Graduate Management Business Analytics (BANA)
BANA 5000 - Introduction to Accounting Analytics (1.5 Credits)
This course introduces you to the fundamental concepts of financial accounting and shows how they provide inputs to and use cases for business analytics. Financial accounting information is commonly used by investors, regulators, customers, suppliers, and other stakeholders. Investors include individual shareholders and bondholders, institutional investors (e.g., mutual funds, hedge funds, private equity firms), lenders (e.g., banks), and potential corporate acquirers. Financial accounting information also plays a significant role in managerial performance evaluations and day-to-day business decisions. The focus of this course will be on training you to be a knowledgeable consumer and user of accounting information as a source of both data and questions for business analytics. A firm grasp of the fundamental accounting mechanics and associated data analytics is necessary to become an effective consumer of financial accounting information. Accounting is often described as the “language of business.” Anyone who expects to belong to an organization in which financial information is used to make decisions will benefit from this course. This includes students who plan to start their own companies, or to work in industry, non-profits, governments, and anyone who plans to invest or take an active role in their personal finance and retirement planning.

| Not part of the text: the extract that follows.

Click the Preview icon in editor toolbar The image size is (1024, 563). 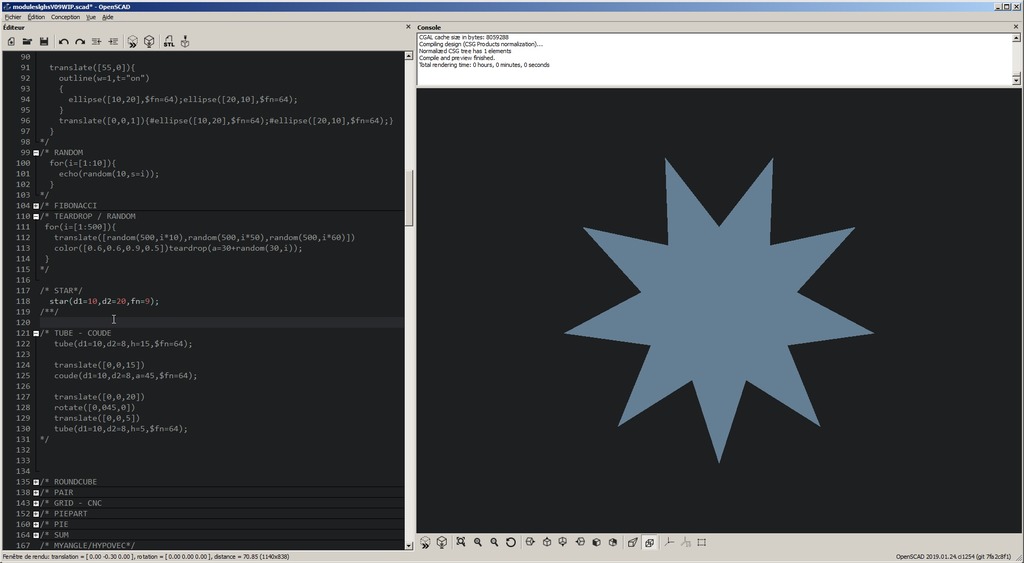coord(132,41)
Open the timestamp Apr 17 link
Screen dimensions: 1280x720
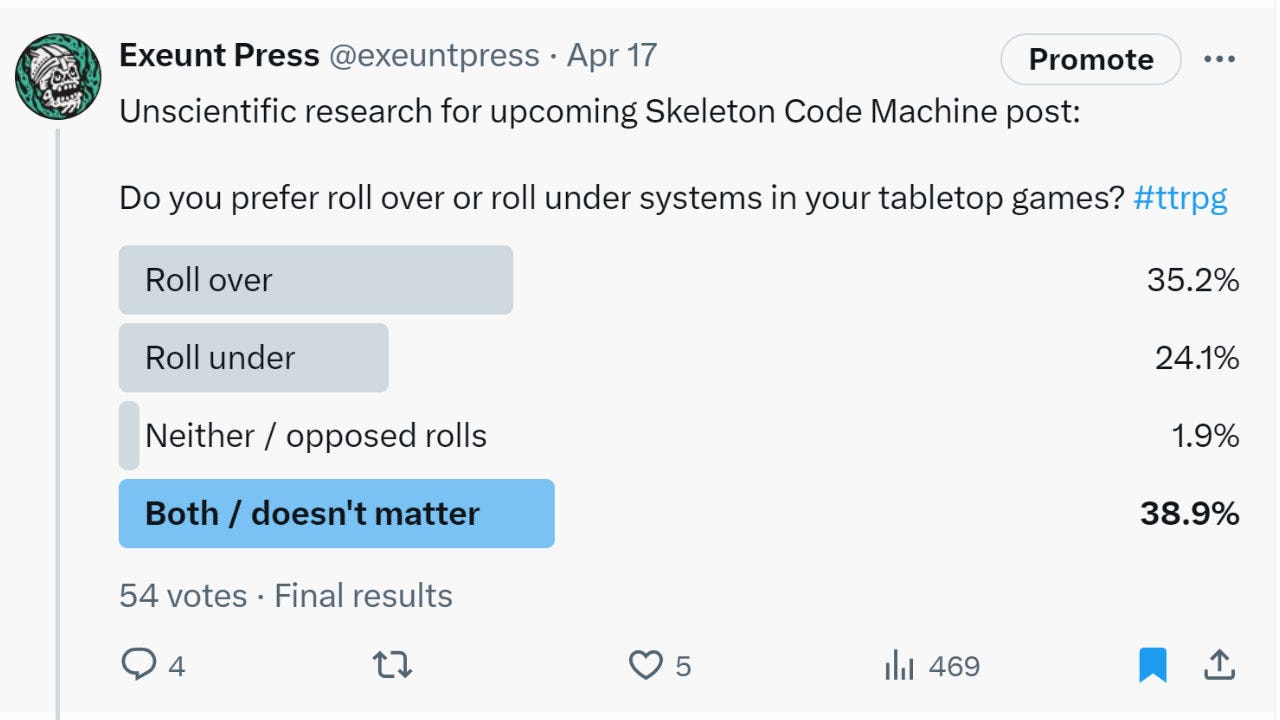coord(613,57)
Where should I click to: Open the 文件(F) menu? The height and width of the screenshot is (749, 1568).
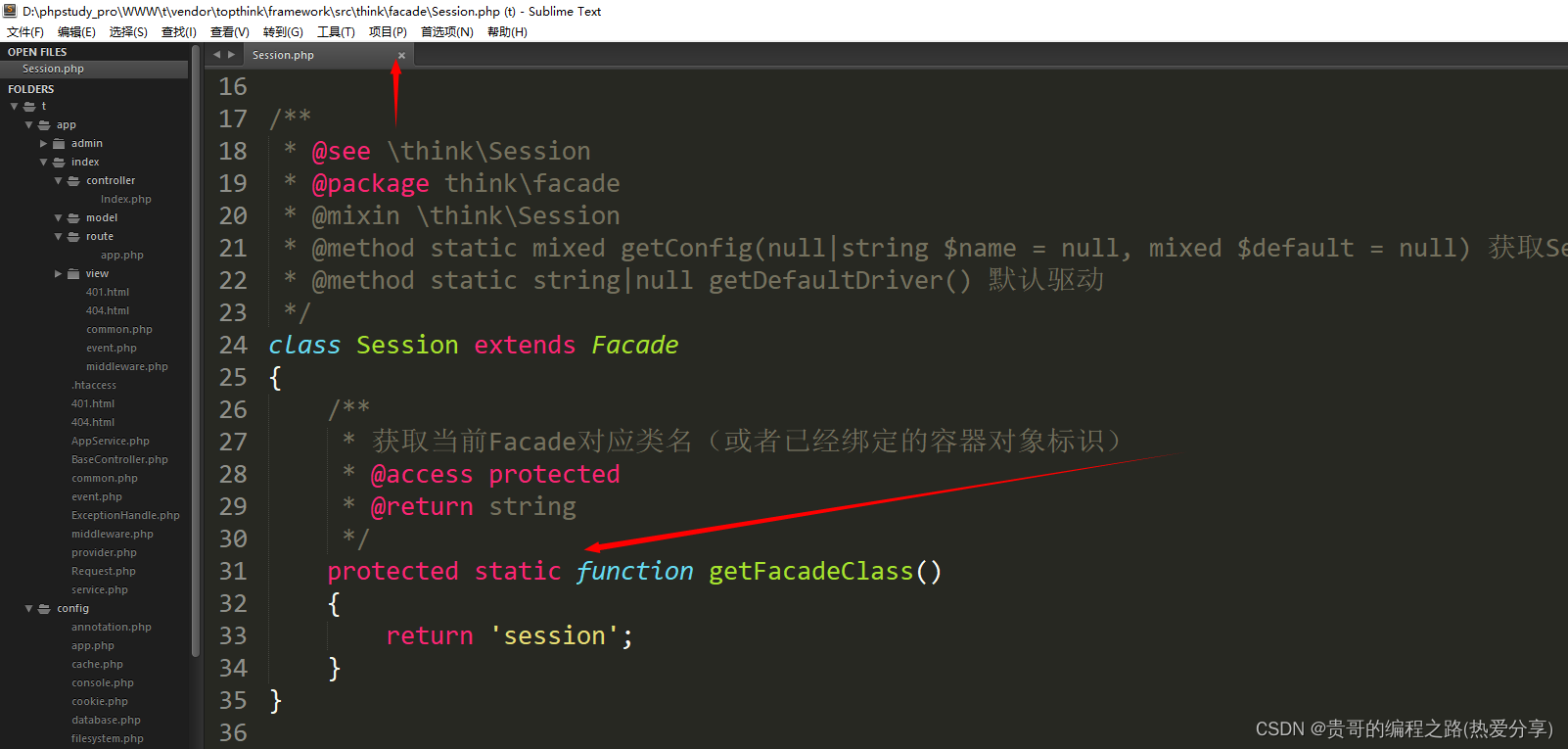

Last Four Terms Offered: Summer 2026, Summer 2025, Summer 2024, Summer 2023
BANA 5010 - Introduction to Artificial Intelligence and Analytics (1.5 Credits)
This course provides an introduction to how AI, analytics, and data science tools can improve decision-making in business and organizations. Topics include machine learning, decision-making under uncertainty, generative AI, and AI agents. The course is application-oriented and emphasizes intuition over technical detail, helping students understand not only how different methods work, but also why they work and when they are useful. Through business examples and practical discussions, students will learn how to evaluate AI-driven opportunities, interpret model outputs, and think critically about the role of AI in organizational decision-making. To support learning, students will be provided with Python code and code snippets throughout the course, though no prior programming experience is required.

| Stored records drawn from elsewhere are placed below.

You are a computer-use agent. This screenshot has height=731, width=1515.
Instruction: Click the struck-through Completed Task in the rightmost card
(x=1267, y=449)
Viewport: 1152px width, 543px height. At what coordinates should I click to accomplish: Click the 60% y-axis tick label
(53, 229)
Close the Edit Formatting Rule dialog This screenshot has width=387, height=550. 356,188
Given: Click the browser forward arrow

Last Four Terms Offered: Summer 2026, Summer 2025, Summer 2024, Summer 2023
BANA 5020 - Microeconomics (1.5 Credits)
All functional areas of business-accounting, finance, marketing, and production-employ microeconomic techniques and principles. The goal of this course is threefold. First, it teaches the economic techniques and principles utilized in the functional areas. Second, it introduces the notion of a market, and teaches the role of market forces in determining the opportunities facing individuals and firms. Third, it teaches students how to think like an economist. The course is divided into three parts: Part I focuses on the basic ideas concerning how markets operate, including topics such as consumer behavior, costs of production, and the operation of what are called perfectly competitive markets. Part II considers market power, i.e., what happens when rather than being a price taker each firm faces its own downward sloping demand curve. Part III considers additional topics including the decision to produce or purchase an input and the role of contracts in business decision making.
Last Four Terms Offered: Summer 2026, Summer 2025, Summer 2024, Summer 2023
BANA 5030 - Introduction to Marketing and Marketing Analytics (1.5 Credits)
This course is designed for an introductory level audience that does not have previous business experience and that is interested in career paths in analytics. It introduces you to the fundamental concepts of marketing that are relevant to marketers and analytics professionals.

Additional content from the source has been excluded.